Task objective | Please reproduce the i915 patch from "[Intel-gfx] [PATCH 1/2]" up to and including "insertions(+), 132 deletions(-)", keeping every character and line unchanged.

Page excerpt |
[Intel-gfx] [PATCH 1/2] drm/i915: Reorder await_execution before await_request
Chris Wilson
chris at chris-wilson.co.uk
Tue May 26 09:07:52 UTC 2020
Reorder the code so that we can reuse the await_execution from a special
case in await_request in the next patch.
Signed-off-by: Chris Wilson <chris at chris-wilson.co.uk>
---
drivers/gpu/drm/i915/i915_request.c | 264 ++++++++++++++--------------
1 file changed, 132 insertions(+), 132 deletions(-)
diff --git a/drivers/gpu/drm/i915/i915_request.c b/drivers/gpu/drm/i915/i915_request.c
index c282719ad3ac..33bbad623e02 100644
--- a/drivers/gpu/drm/i915/i915_request.c
+++ b/drivers/gpu/drm/i915/i915_request.c
@@ -1053,37 +1053,91 @@ emit_semaphore_wait(struct i915_request *to,
I915_FENCE_GFP);
}
+static bool intel_timeline_sync_has_start(struct intel_timeline *tl,
+ struct dma_fence *fence)
+{
+ return __intel_timeline_sync_is_later(tl,
+ fence->context,
+ fence->seqno - 1);
+}
+
+static int intel_timeline_sync_set_start(struct intel_timeline *tl,
+ const struct dma_fence *fence)
+{
+ return __intel_timeline_sync_set(tl, fence->context, fence->seqno - 1);
+}
+
static int
-i915_request_await_request(struct i915_request *to, struct i915_request *from)
+__i915_request_await_execution(struct i915_request *to,
+ struct i915_request *from,
+ void (*hook)(struct i915_request *rq,
+ struct dma_fence *signal))

Supplied data |
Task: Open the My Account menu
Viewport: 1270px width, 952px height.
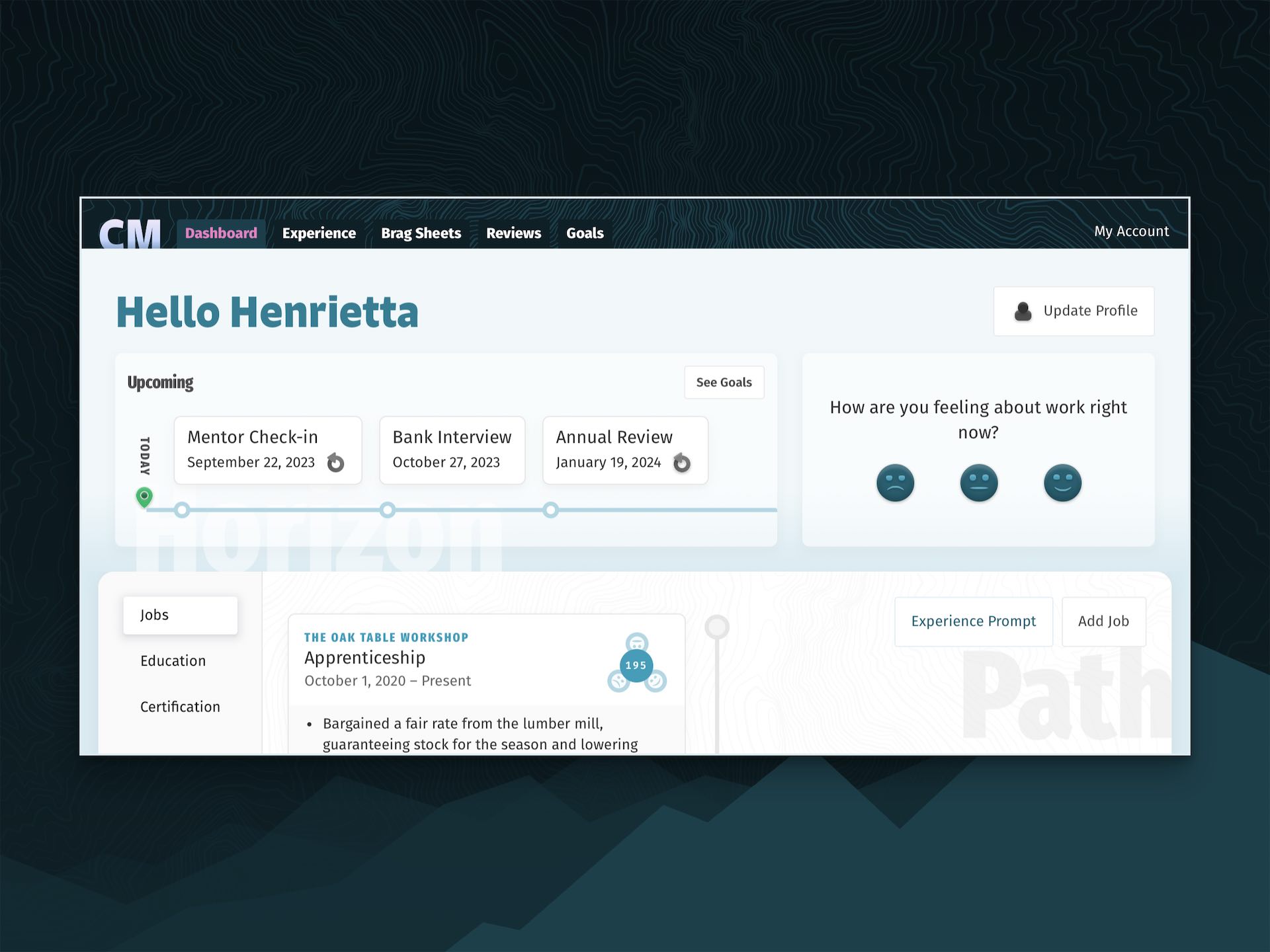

Answer for the task |
[Intel-gfx] [PATCH 1/2] drm/i915: Reorder await_execution before await_request
Chris Wilson
chris at chris-wilson.co.uk
Tue May 26 09:07:52 UTC 2020
Reorder the code so that we can reuse the await_execution from a special
case in await_request in the next patch.
Signed-off-by: Chris Wilson <chris at chris-wilson.co.uk>
---
drivers/gpu/drm/i915/i915_request.c | 264 ++++++++++++++--------------
1 file changed, 132 insertions(+), 132 deletions(-)